In theory, developers can define a macro in a header file:
#define INC 1 +
and proceed to use it in another file:
void foo(int a) { INC a; }
If you follow the C/C++ grammar, INC a;
looks like a declaration of a local variable with the type INC
, but after macro expansion we can see that it’s actually an addition expression. In practice, such code is hard for humans to understand without knowing the definition of INC, which is why programmers are disciplined in the way they write and use macros. For more information, see our own Yoann Padioleau’s paper on parsing C/C++ without pre-processing.

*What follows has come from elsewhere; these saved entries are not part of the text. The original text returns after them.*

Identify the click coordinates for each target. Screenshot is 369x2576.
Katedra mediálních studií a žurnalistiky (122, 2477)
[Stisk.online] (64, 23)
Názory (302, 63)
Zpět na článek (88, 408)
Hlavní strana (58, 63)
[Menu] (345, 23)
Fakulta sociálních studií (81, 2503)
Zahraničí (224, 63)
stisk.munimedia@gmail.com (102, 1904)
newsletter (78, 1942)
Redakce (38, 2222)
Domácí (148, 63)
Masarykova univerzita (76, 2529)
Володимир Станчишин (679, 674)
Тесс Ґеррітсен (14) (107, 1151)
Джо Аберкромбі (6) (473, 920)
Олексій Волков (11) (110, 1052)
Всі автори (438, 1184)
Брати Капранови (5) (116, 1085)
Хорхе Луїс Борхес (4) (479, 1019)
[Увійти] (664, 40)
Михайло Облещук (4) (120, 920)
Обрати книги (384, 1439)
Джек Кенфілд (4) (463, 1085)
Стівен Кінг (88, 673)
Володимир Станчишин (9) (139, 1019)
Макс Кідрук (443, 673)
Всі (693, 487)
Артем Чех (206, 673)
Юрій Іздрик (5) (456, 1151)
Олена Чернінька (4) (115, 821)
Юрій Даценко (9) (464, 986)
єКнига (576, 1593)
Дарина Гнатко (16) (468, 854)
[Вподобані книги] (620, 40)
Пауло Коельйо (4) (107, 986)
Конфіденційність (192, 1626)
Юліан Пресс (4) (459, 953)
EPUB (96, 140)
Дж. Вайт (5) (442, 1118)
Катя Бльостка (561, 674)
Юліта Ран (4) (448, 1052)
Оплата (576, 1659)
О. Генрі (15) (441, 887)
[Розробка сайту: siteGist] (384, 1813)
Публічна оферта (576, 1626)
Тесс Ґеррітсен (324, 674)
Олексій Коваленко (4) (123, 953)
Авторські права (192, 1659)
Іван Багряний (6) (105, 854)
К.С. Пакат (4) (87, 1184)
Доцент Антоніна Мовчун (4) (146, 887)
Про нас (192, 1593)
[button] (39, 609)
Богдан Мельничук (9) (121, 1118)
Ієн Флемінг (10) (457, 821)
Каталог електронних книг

Limitations of parsing as-is
A notable drawback of the direct parsing method is the difficulty of accurately parsing code that employs complex macros or conditional compilation directives (#ifdefs
). Fortunately, tree-sitter is designed to handle parsing errors and aids us in overcoming this challenge.
Semgrep leverages tree-sitter's error recovery capabilities to maximize the amount of code it can successfully parse - for example, Semgrep will typically analyze both branches of a conditional compilation directive.
For an in-depth look into the rules and analysis techniques we used for C/C++ (specialized constant propagation, taint tracking, cross-file analysis) stay tuned as we have an engineering blog post on the horizon that will cover these topics - this is the real "secret sauce" of Semgrep's C/C++ support.
Final thoughts
Our team’s journey to fully support C/C++ in Semgrep Code has been challenging but immensely rewarding. Our approach finally gives C/C++ shops the freedom to use a modern, shift-left solution that loops developers in at the right time and reduces their reliance on legacy tooling.
While there are inherent limitations in parsing C/C++ code as-is, our utilization of tree-sitter grammars and focus on practical programming patterns have enabled us to overcome these obstacles and deliver coverage that is as comprehensive as traditional SAST 1.0 tools (and often more accurate), while scanning faster than a developer’s commit flow.
Huge thanks to Iago, Heejong, Brandon, Claudio, Pad, Phil, Romain, and Milan for all of the hard work and creativity they put into building out Semgrep Code's C/C++ coverage (and for sharing their insights and contributing to this post).